Whether you love creative writing or not, I’m sure you’ve been inspired to give alternate endings to a favourite story. Perhaps you’ve imagined what you’d do in a character’s position. This means you’re on the first step towards derivative writing, which loosely defined, means writing that is based on ideas from other sources. There are some who see derivative writing as imitation work or laziness, but I’d like to disagree and say that it’s a vital tool for budding writers.

If you take a moment to consider it, people have been telling stories for millennia, and what’s the chance that you’ll think of an original story? Hence, derivative writing isn’t inherently bad, especially not if you’re doing it for good reasons. Adapting stories can be fun and often stimulates amazing possibilities because you’re free from establishing all the little details. Derivative work can be an imitation in terms of plot, setting, characters, etc. Something as simple as a change to a single action can sway stories, as my students so often show me. Just imagine if the third pig from Three Little Pigs decided not to make his house of bricks but to use twigs or straw like his brothers. That would possibly change the story from fable into horror!
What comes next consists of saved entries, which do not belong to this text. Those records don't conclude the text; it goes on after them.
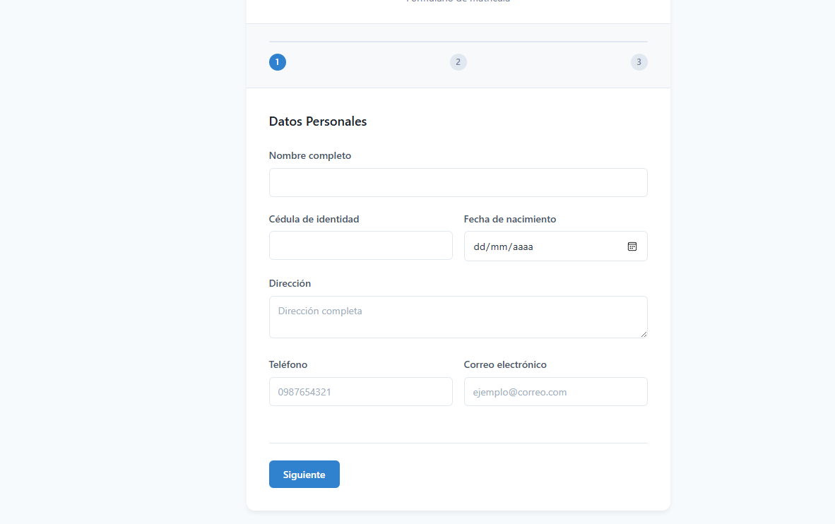Viewport: 835px width, 524px height.
Task: Select the dd day segment of birth date
Action: [x=480, y=246]
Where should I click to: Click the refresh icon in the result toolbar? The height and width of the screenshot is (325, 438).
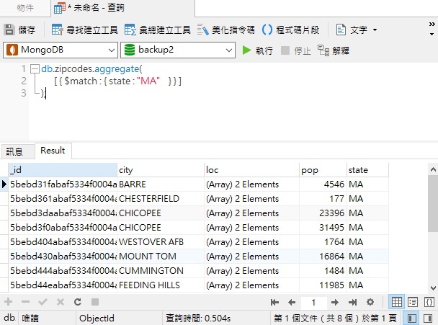point(76,302)
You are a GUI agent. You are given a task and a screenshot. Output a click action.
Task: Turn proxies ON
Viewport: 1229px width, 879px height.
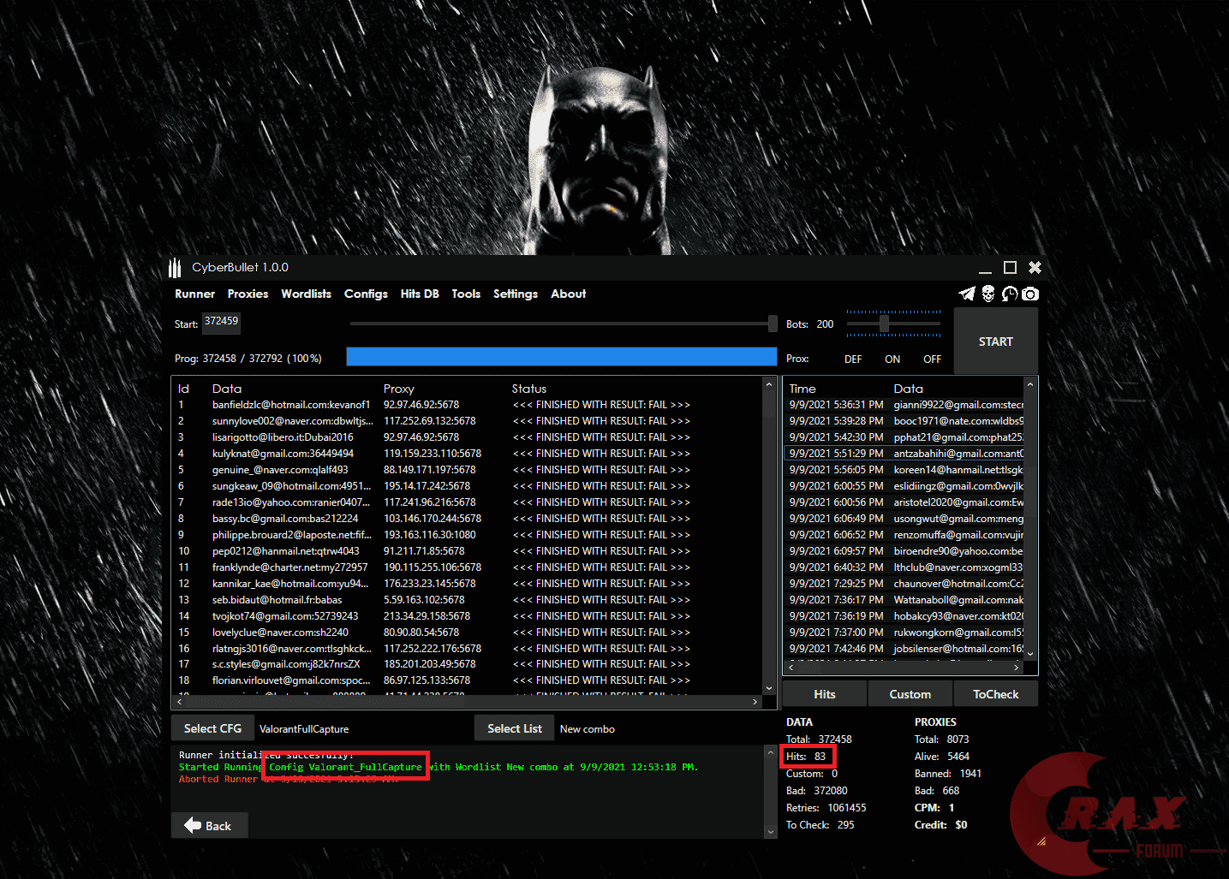892,359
As Mark Twain said, ‘There’s no such thing as a new idea.’ New stories are more often than not a remix of old ones, with some new perspective or ideology. Yet, it doesn’t mean creative writing is impossible. Efforts to mix new elements into an old idea makes something unique. Young writers ought to arm themselves with this idea and know that there’s nothing wrong with taking parts from stories they know well. It’s an art, in fact, to see new connections. Many of Shakespeare’s most famous plays were retellings of other stories. Why should you be prevented from giving stories the twist you think they deserve?